When the company agreed to reclassify the biopsy as a secondary objective—per the FDA’s suggestion—it received another quick rejection, this time stating the procedure wouldn’t benefit the patient. The back-and-forth and rapid decision-making raised concerns that the review might have been handled by less experienced staff. Rather than appeal and risk further delays, the company opted to pause.
Silence from the FDA Stymies Genetic Disease Trial
Another biotech firm, developing a treatment for a rare respiratory genetic disease, has been waiting since March for the FDA to respond to a minor amendment in its clinical trial plan. The company asked to allow participants to take steroids to ease side effects—a routine request that normally gets approved in days. By mid-April, no reply had come.
With the U.S. timeline uncertain, the company is now shifting focus to its European operations. It still hopes to begin the U.S. trial, but timing depends on whether—and when—the FDA finally responds.
The Industry Speaks Out
The mounting frustration is drawing attention from across the industry. Dozens of biotech executives, patient advocates, and investors sent a letter to Senator Bill Cassidy, chair of the Senate committee overseeing health and education policy, urging a review of the FDA’s current capacity. The letter, organized by advocacy group No Patient Left Behind, calls for swift action to restore the agency’s ability to operate effectively.

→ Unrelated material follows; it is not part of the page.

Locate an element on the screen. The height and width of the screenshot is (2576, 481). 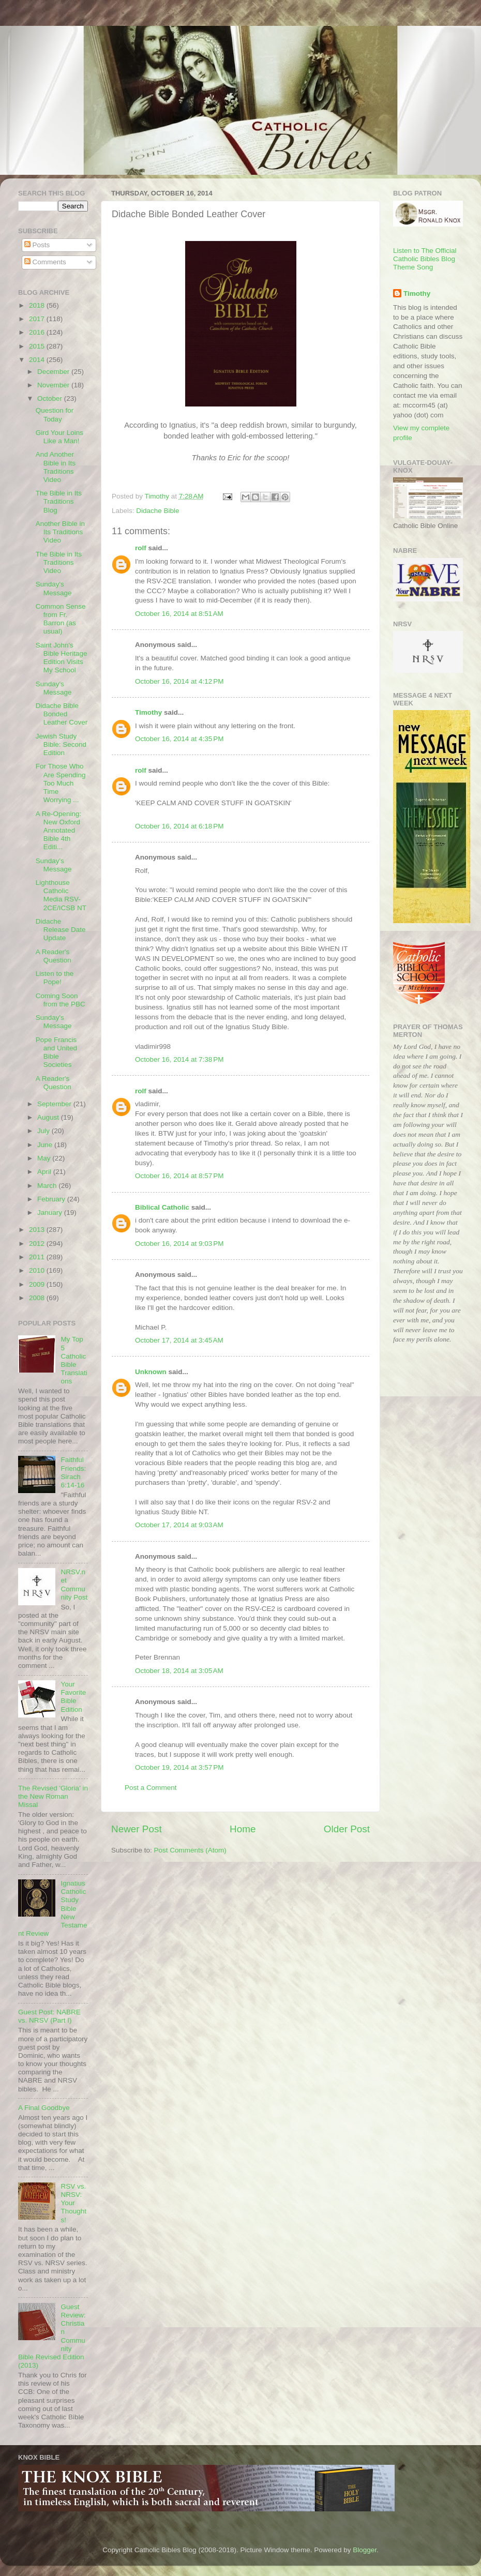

John Maraganore, a former CEO of Alnylam Pharmaceuticals and now a biotech investor, said rebuilding the FDA won’t be easy. “This is a full reboot of the agency,” he said. “Finding the right people to step in and lead through this recovery will be critical.”
A System Once Built to Avoid Delays Is Now Creating Them
Ironically, many of the FDA’s modern systems were designed to prevent exactly these kinds of regulatory delays. Industry-paid fees support fast-track review programs that are supposed to guarantee timely communication. Performance metrics are reported to Congress. But all that depends on having enough trained staff in place—and right now, the FDA is running short.
“When you slash the workforce but keep the same deadlines, it becomes an impossible task,” Scheineson said. “And when that happens, patients suffer.”
For biotech firms, the stakes couldn’t be higher. Every delay threatens to drain resources, discourage investors, and delay critical treatments that patients are waiting for. Without urgent action, these compounding challenges could stall the innovation pipeline and undermine years of medical progress.